» GOAL OF THE EXERCISE
In the passage about a memorable teacher, reproduce the part that opens with the words containing "Our teacher was" and closes with "round GOOD THING.", swapping "tick box targets" for "box-ticking targets".

» SUPPLIED TEXT
[Start of Attachment]
Our teacher was Mrs Lovatt and she sticks in the mind for several reasons. She was eccentric, as were an unreasonably large percentage of our pre-National-Curriculum-girls'-private-school-in-former-country-house-lady-teachers-of-a-certain-age. Eccentricity is harder to come by in these dull days of tick box targets (and, of course, no guarantee of teaching ability) but in the case of Mrs Lovatt, eccentricity was the order of the day, and proved to be an all round GOOD THING.
[End of Attachment]
» RECORDS PROVIDED
[Start of Attachment]
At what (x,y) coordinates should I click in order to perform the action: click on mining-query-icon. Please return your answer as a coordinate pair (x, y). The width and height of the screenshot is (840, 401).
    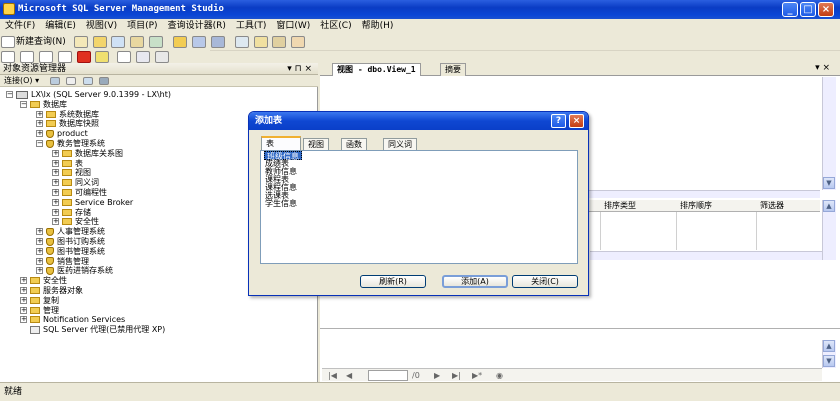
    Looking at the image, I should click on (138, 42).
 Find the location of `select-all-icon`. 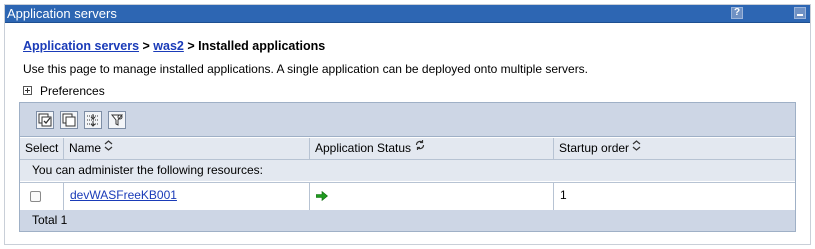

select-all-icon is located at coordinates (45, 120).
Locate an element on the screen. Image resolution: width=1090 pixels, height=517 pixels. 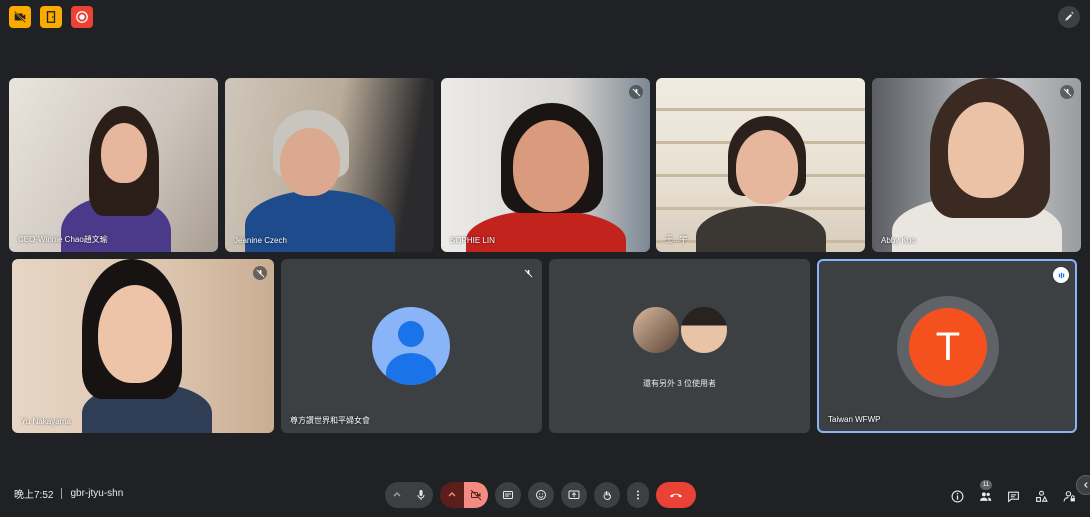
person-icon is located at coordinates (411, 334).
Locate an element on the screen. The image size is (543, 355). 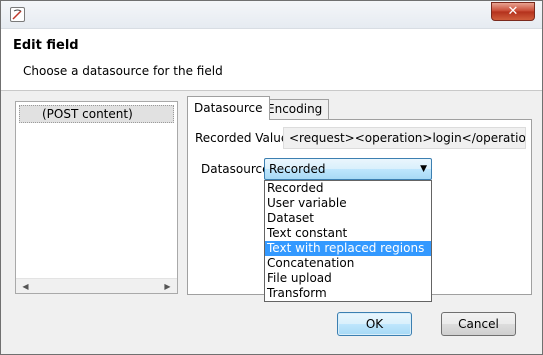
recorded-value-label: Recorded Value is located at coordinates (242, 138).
[End of Attachment]
[Start of Attachment]
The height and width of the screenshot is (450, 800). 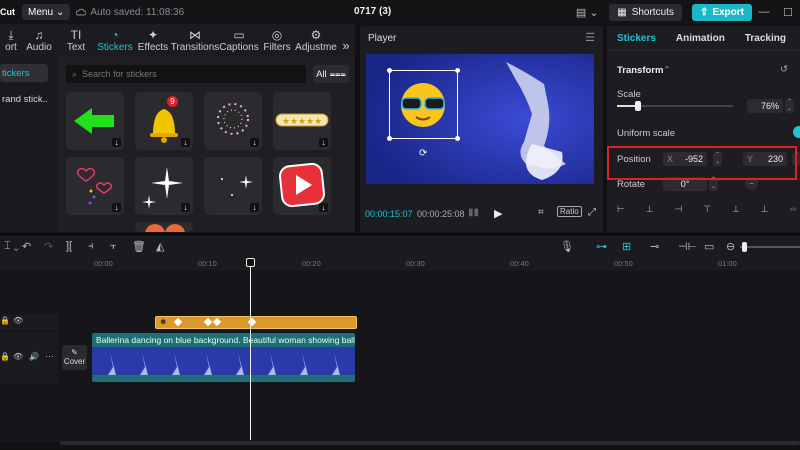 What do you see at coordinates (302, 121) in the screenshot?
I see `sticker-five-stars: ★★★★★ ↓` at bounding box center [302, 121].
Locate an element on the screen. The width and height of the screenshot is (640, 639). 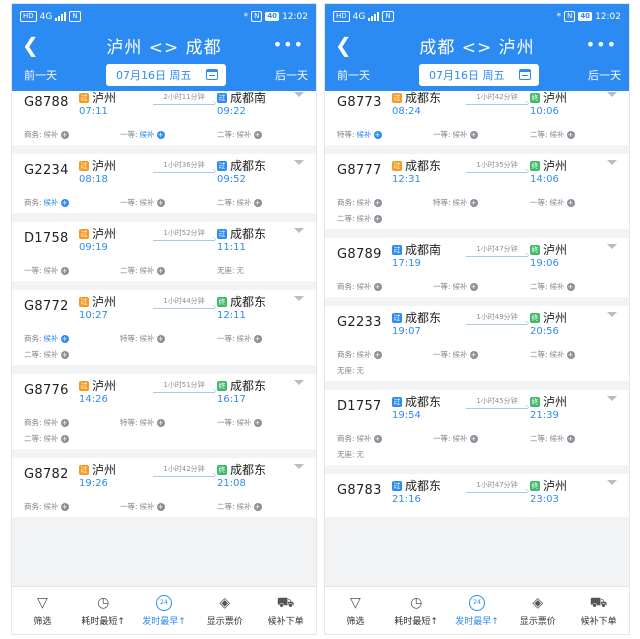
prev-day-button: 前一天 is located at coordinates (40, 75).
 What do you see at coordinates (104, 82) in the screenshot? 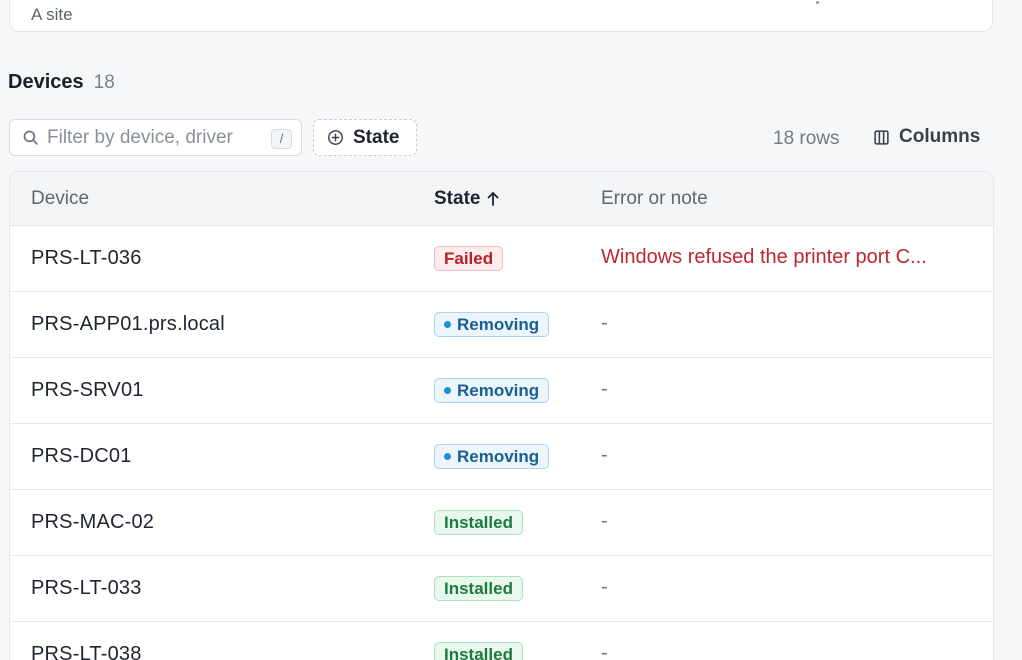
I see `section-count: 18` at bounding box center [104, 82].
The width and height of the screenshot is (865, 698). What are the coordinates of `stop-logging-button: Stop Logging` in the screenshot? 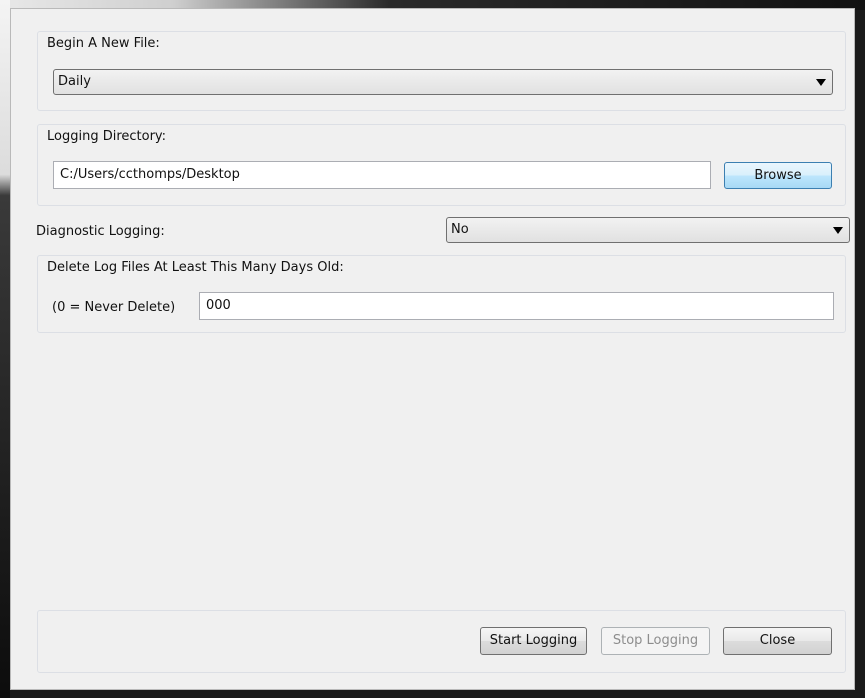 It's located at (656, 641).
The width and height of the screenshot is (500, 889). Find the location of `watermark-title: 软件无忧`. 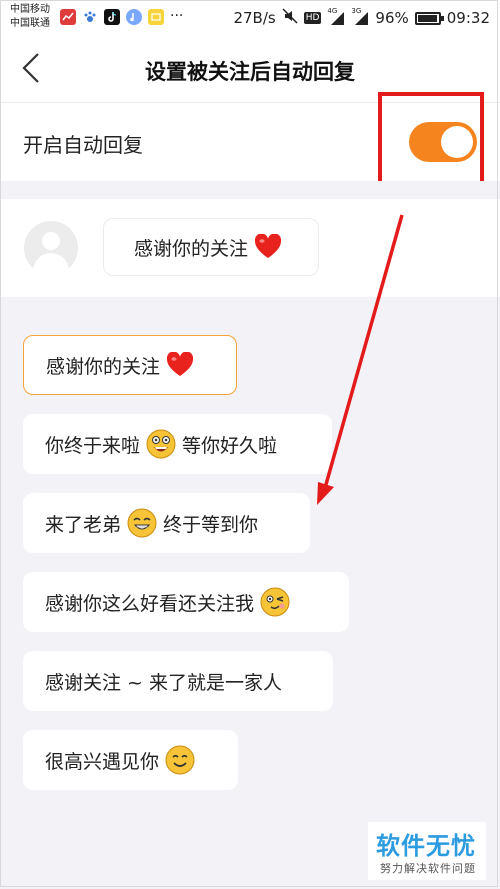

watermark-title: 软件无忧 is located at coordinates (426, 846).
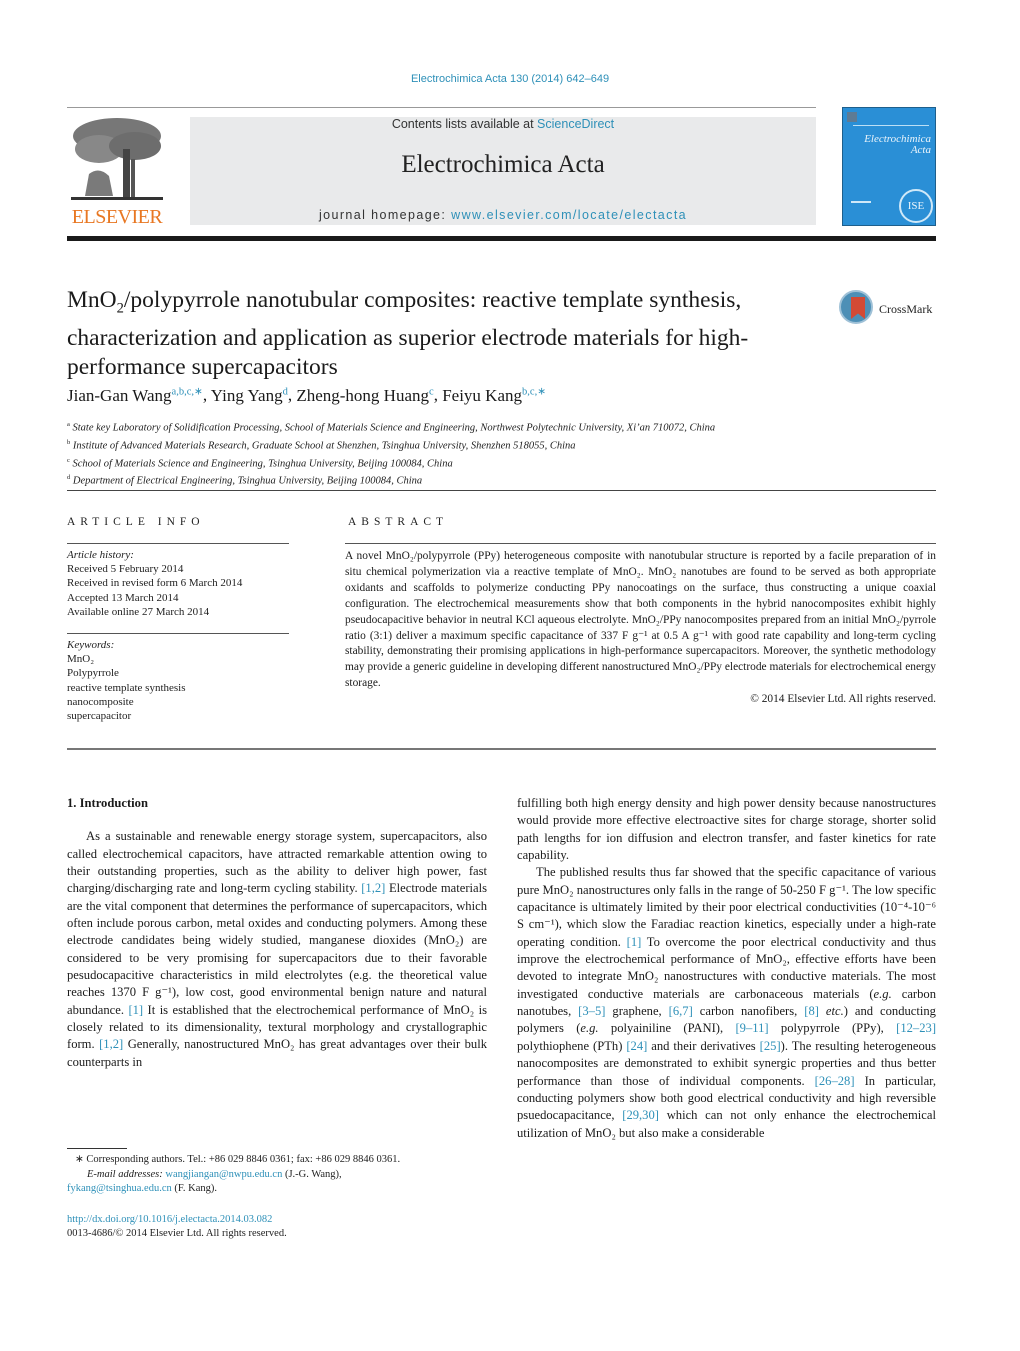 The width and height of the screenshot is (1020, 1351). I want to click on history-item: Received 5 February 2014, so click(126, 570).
[End of Attachment]
[Start of Attachment]
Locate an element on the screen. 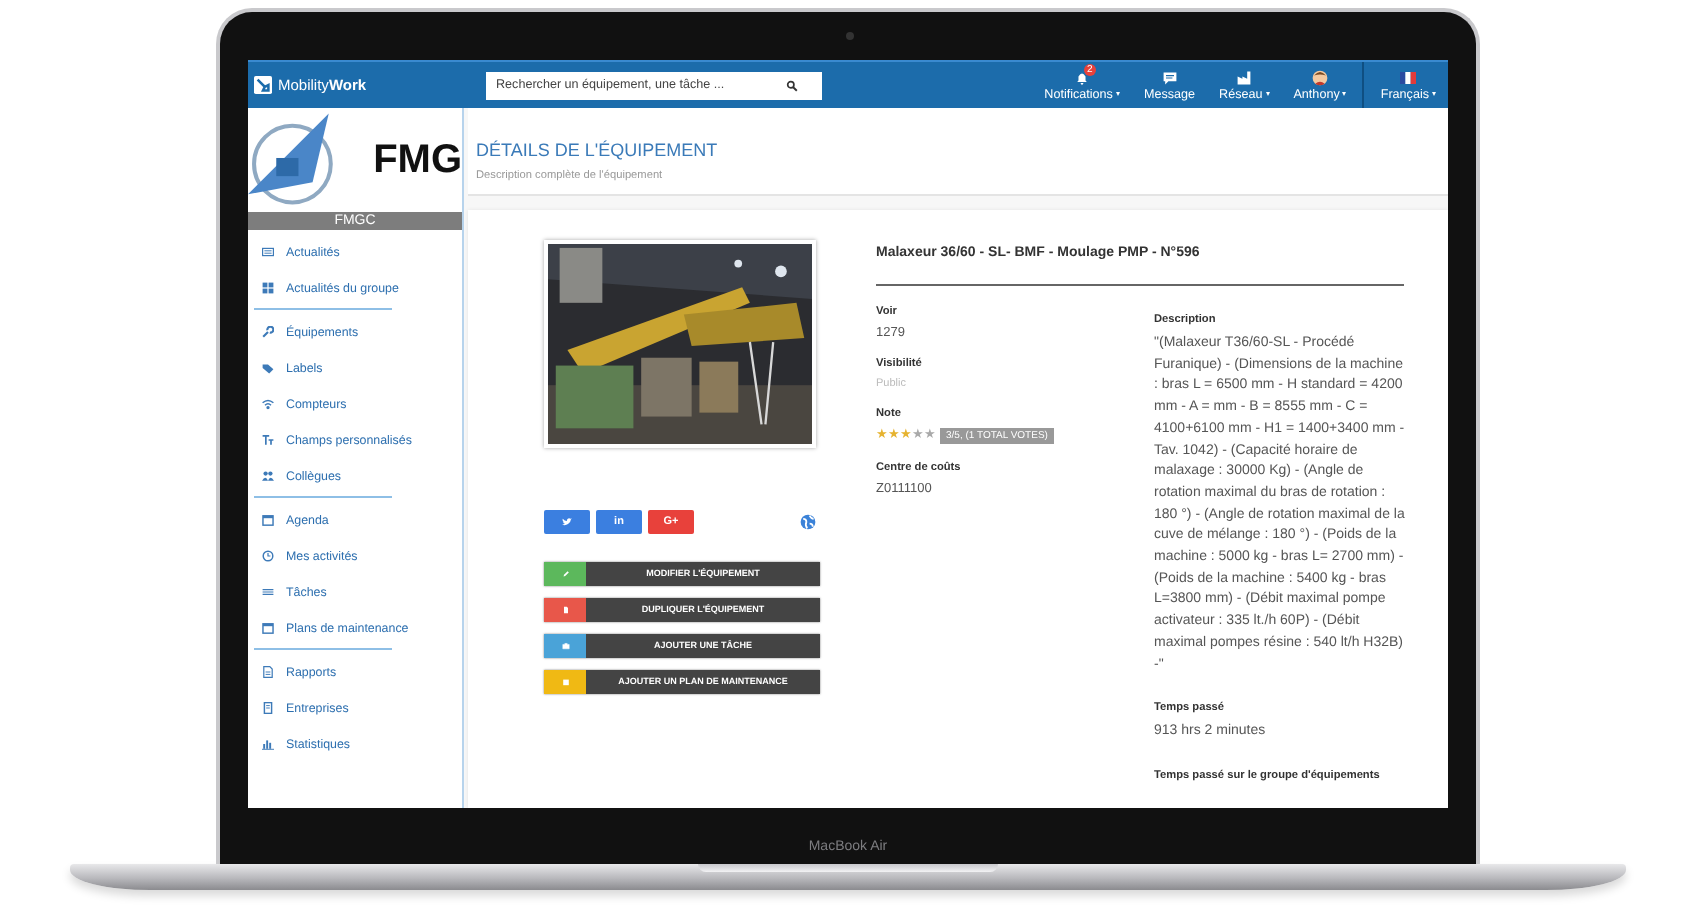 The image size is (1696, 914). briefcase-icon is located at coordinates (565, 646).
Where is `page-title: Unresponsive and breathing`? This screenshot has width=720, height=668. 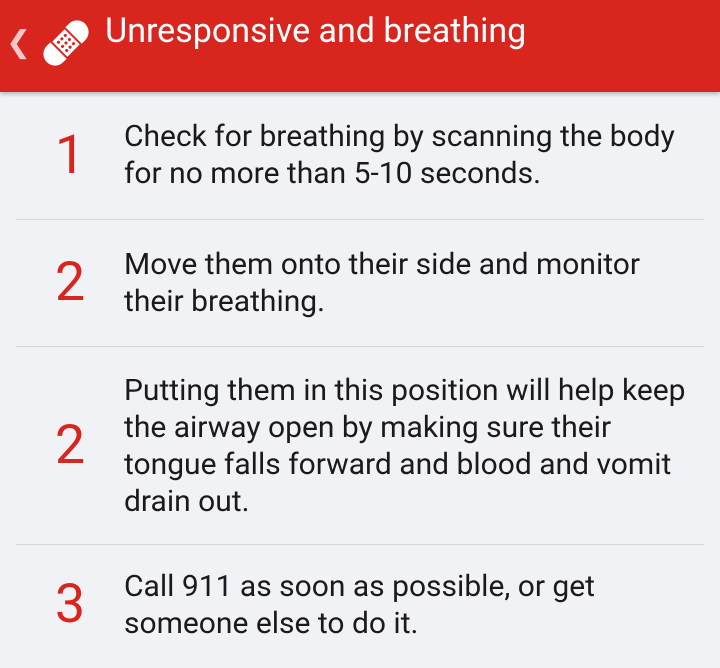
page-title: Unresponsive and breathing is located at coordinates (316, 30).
[End of Attachment]
» SOLUTION FOR THIS EXERCISE
Our teacher was Mrs Lovatt and she sticks in the mind for several reasons. She was eccentric, as were an unreasonably large percentage of our pre-National-Curriculum-girls'-private-school-in-former-country-house-lady-teachers-of-a-certain-age. Eccentricity is harder to come by in these dull days of box-ticking targets (and, of course, no guarantee of teaching ability) but in the case of Mrs Lovatt, eccentricity was the order of the day, and proved to be an all round GOOD THING.